■ **EXERCISE DESCRIPTION**: Take the line containing "At what coordinates" and every line below it through the end of the entries, and output them verbatim, pictures excluded.

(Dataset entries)
=-=-=
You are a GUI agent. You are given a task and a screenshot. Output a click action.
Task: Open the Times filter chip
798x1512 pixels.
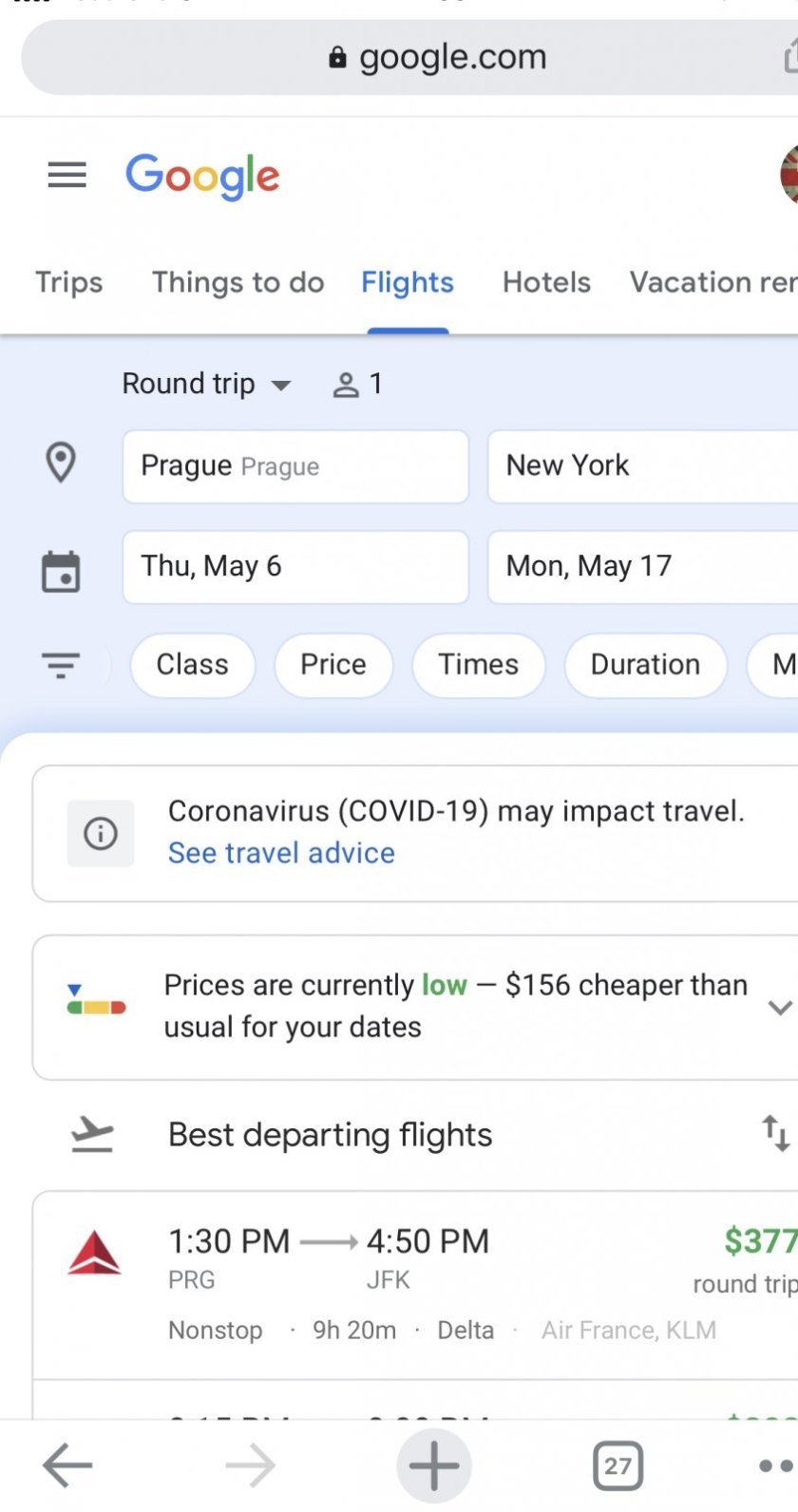coord(478,665)
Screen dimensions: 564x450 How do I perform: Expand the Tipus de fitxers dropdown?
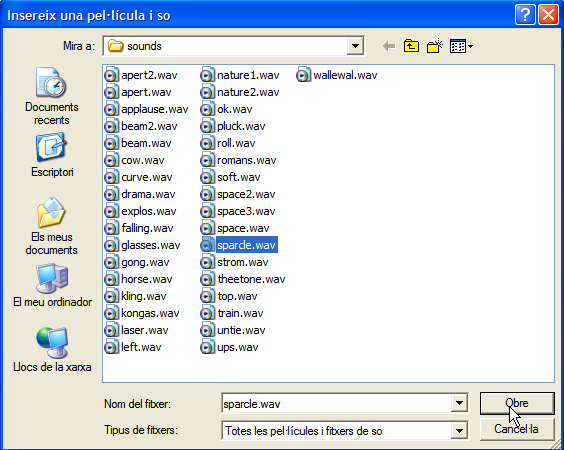[459, 430]
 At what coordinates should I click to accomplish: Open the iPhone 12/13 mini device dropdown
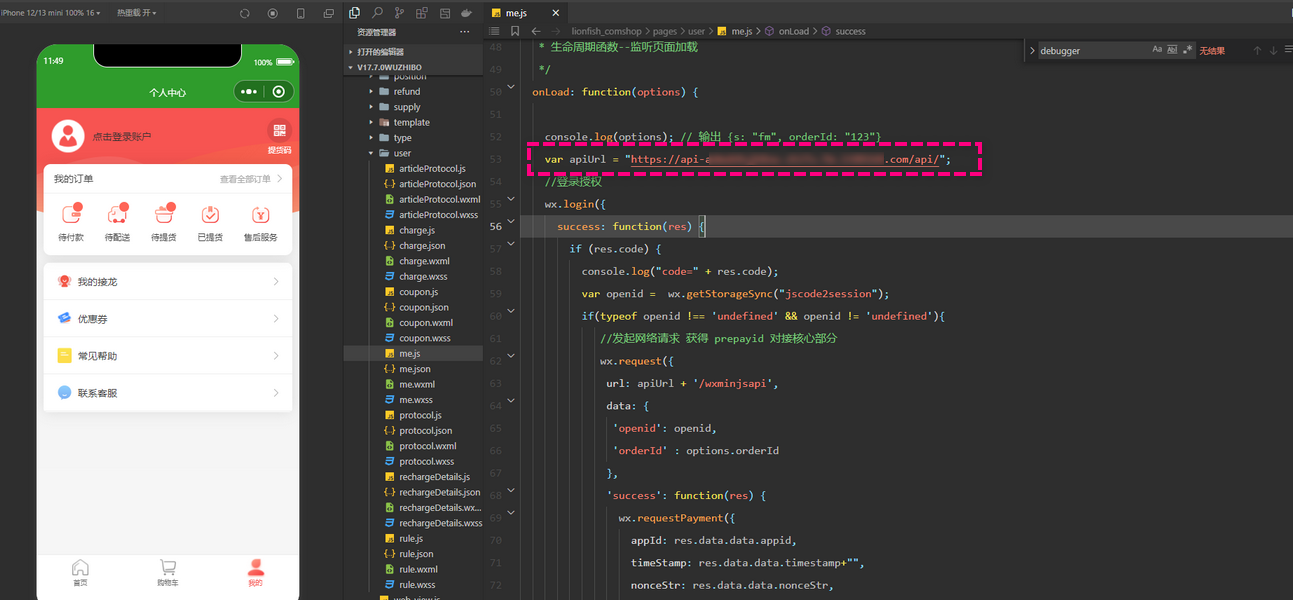click(x=52, y=13)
=-=-=
■ **EXERCISE OUTPUT**:
 At what coordinates should I click to accomplish: Open the iPhone 12/13 mini device dropdown
click(x=52, y=13)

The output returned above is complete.